Following a day of blasphemy charges, hundreds of Muslim men rampaged through a Christian neighborhood in central Pakistan, torching churches and pillaging homes. On Thursday, police were patrolling the area.
After rumors of Christians defiling the Koran circulated and people were compelled to evacuate their homes, violence erupted in Jaranwala, a suburb of the industrial city of Faisalabad.
More than 100 people were detained, according to a representative for the Punjab province government, who also said that police were looking to detain anyone accused of defiling the Muslim holy book.
“The desecration of the Holy Quran has been made and emotions of the Muslims have been injured. An order has been issued for the arrest of the accused,” a statement said.
Social media posts featured hundreds of people racing through the streets with sticks and rocks as smoke rose from churches.
A 31-year-old Christian named Yasir Bhatti left his home in a little passageway near to a church that the mob had pillaged.
“They broke the windows, doors and took out fridges, sofas, chairs and other household items to pile them up in front of the church to be burnt.
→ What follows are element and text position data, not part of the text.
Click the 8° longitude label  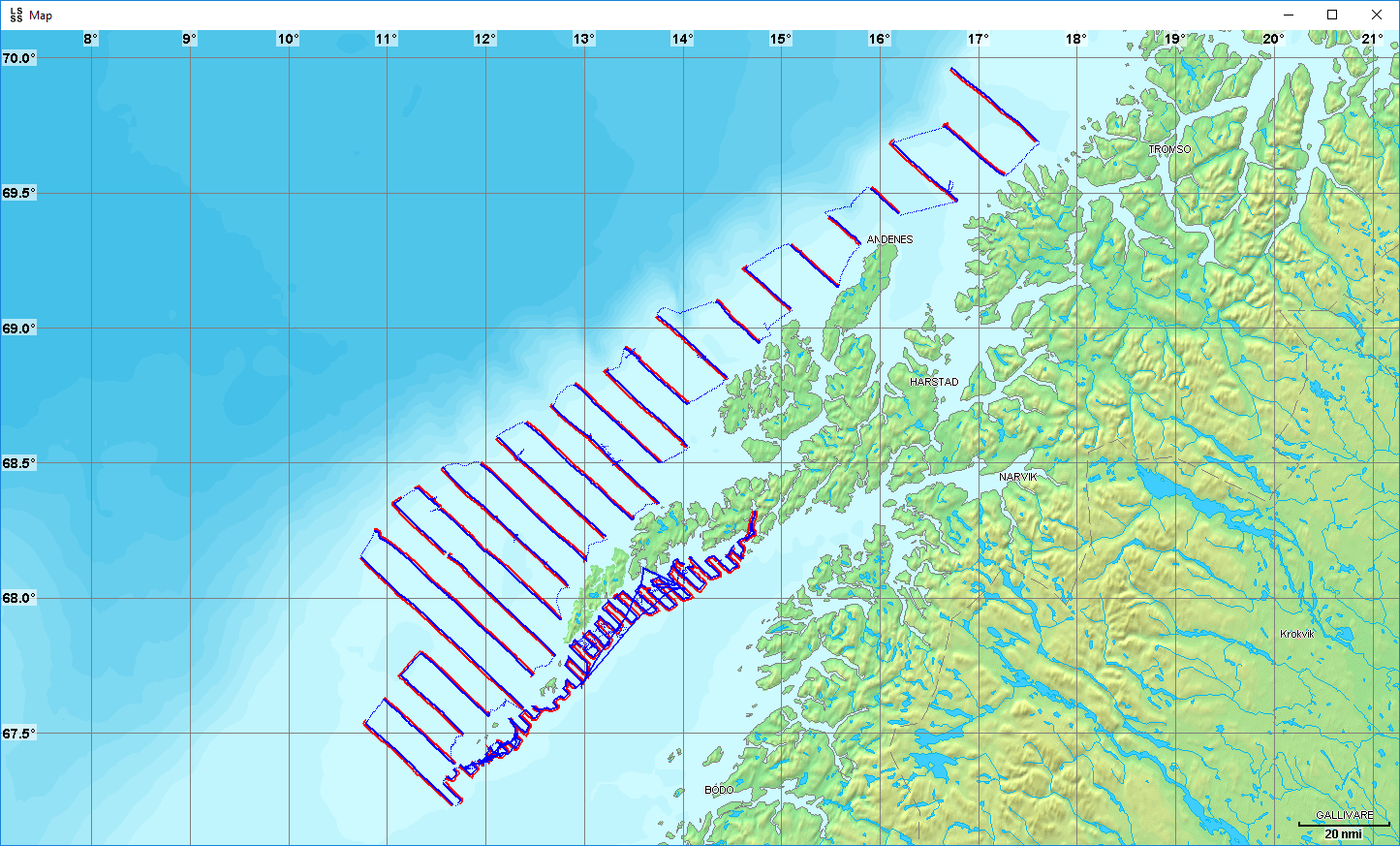(90, 39)
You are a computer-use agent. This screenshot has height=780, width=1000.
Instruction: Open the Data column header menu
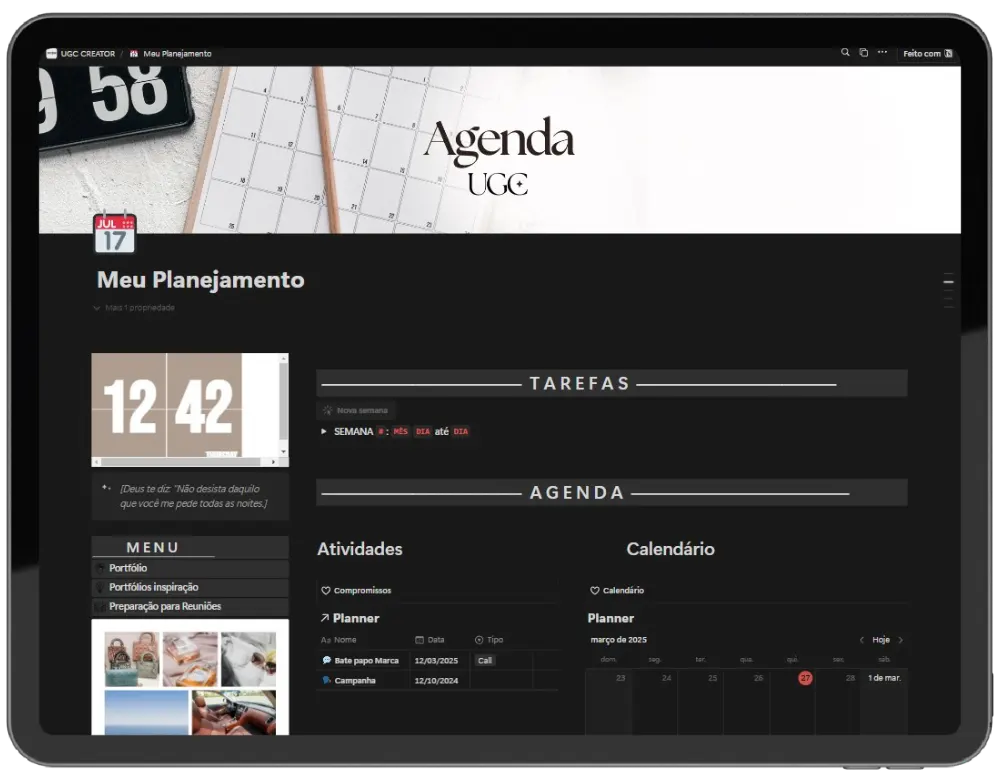click(436, 640)
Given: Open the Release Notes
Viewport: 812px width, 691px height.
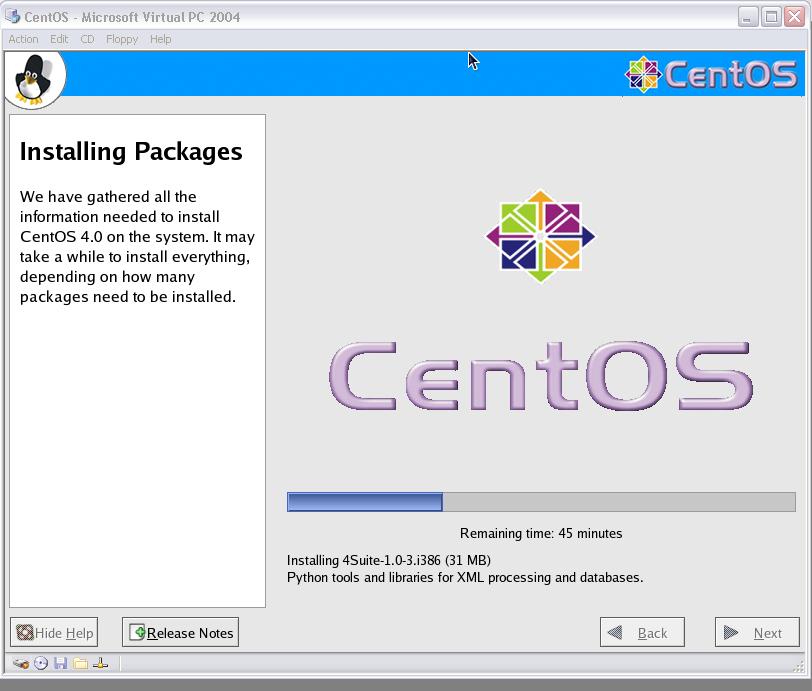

They also burnt and desecrated Bibles, they were ruthless,” he told AFP by phone.
In one video, crowds cheer and demand punishment for the accused blasphemers as a cross is torn from the top of a church.
The boundary walls of a Christian cemetery were vandalised, police said.
“The crowd inflicted heavy damage on the area including to homes of Christians, and many churches,” Ahad Noor, a government official, told AFP.
According to videos released on social media, local Muslim leaders urged their followers to protest over the loudspeakers in the mosque.
“Christians have desecrated the Holy Koran. All the clerics, all the Muslims should unite and gather in front of the mosque. Better to die if you don’t care about Islam,” one cleric is heard saying.
Pakistan’s newly appointed caretaker Prime Minister Anwaar-ul-Haq Kakar said on X that he was “gutted” by what was happening.